Vergide adaletsizlik diz boyu
OECD, Ekonomik Kalkınma ve İşbirliği Örgütü’nün 34 üyesi var. 34 ülke.
OECD ülkelerinde dolaylı vergilerin toplamı toplam vergi içindeki payı yüzde 35. Dolaysız vergiler ise, yüzde 65.
Türkiye’de ise, dolaysız vergilerin toplam vergi içindeki payı yüzde 67. Vergide ciddi bir adaletsiz durum.
Bunu daha da adaletsiz kılan gelişme geçen hafta Meclis’te görüşülmekte olan “Torba Yasada” yaşanıyor.
Çok ilgisiz ürünlere ÖTV geliyor.
Sade ve meyveli gazoz, limonata, soğuk çay, alkolsüz bira, enerji içeceklere yüzde 10, ÖTV geliyor.
Avrupa’nın en pahalı benzini bizde, ÖTV oranı benzinde yüzde 42. En pahalı telefon görüşmelerini biz yapıyoruz, cep telefonunda ÖTV yüzde 25.

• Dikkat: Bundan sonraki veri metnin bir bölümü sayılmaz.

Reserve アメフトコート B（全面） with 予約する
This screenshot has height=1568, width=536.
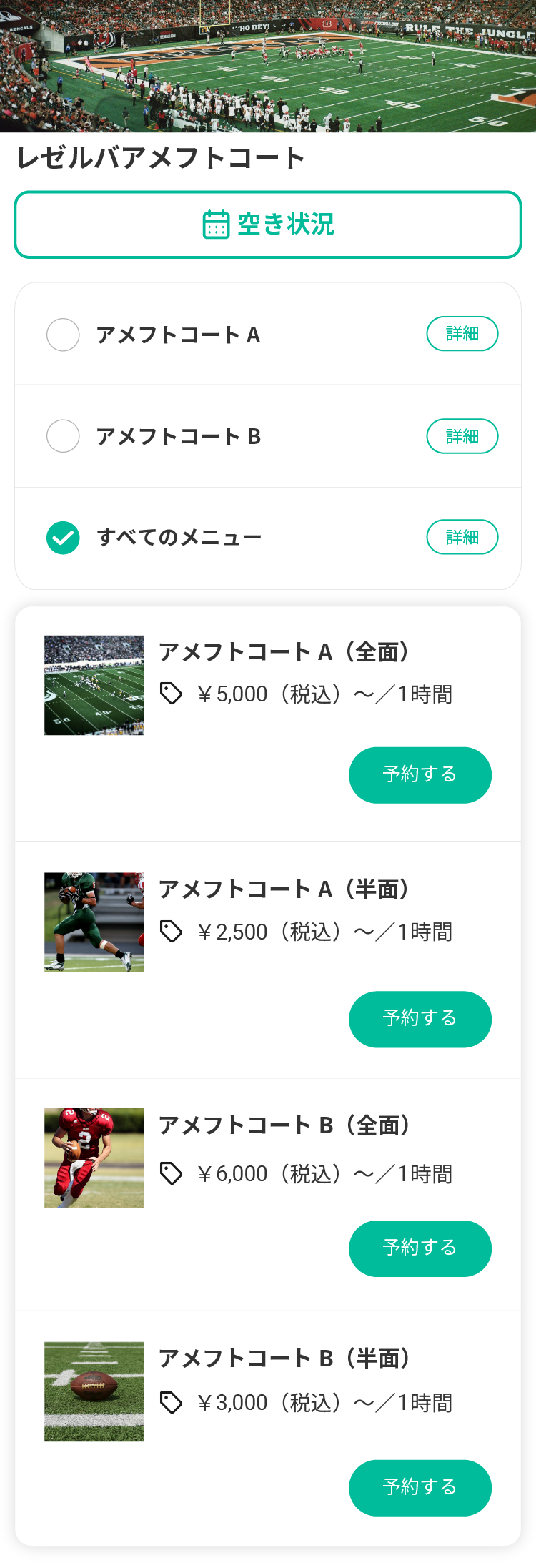(x=420, y=1248)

Birada ÖTV oranı yüzde 63, rakıda yüzde 54.
Yani, içilen her rakının yarısı ÖTV vergisi. Birada yarıdan fazlası ÖTV vergisi.
Çarpıcı bir karşılaştırma şu:
Sokaktaki adamın, çoluk çocuğun içtiği gazoz ve limonataya yüzde 10 ÖTV gelirken, elmas, pırlanta ve yatlarda ÖTV yok.
Zengini daha zengin eden bir başka etken.
Halk buna daha ne kadar dayanır, bilinmez.
Başka etkenlerin yanında, 2019 Cumhurbaşkanlığı seçim telaşının ardında yatan temel etkenlerden biri işte bu tablo.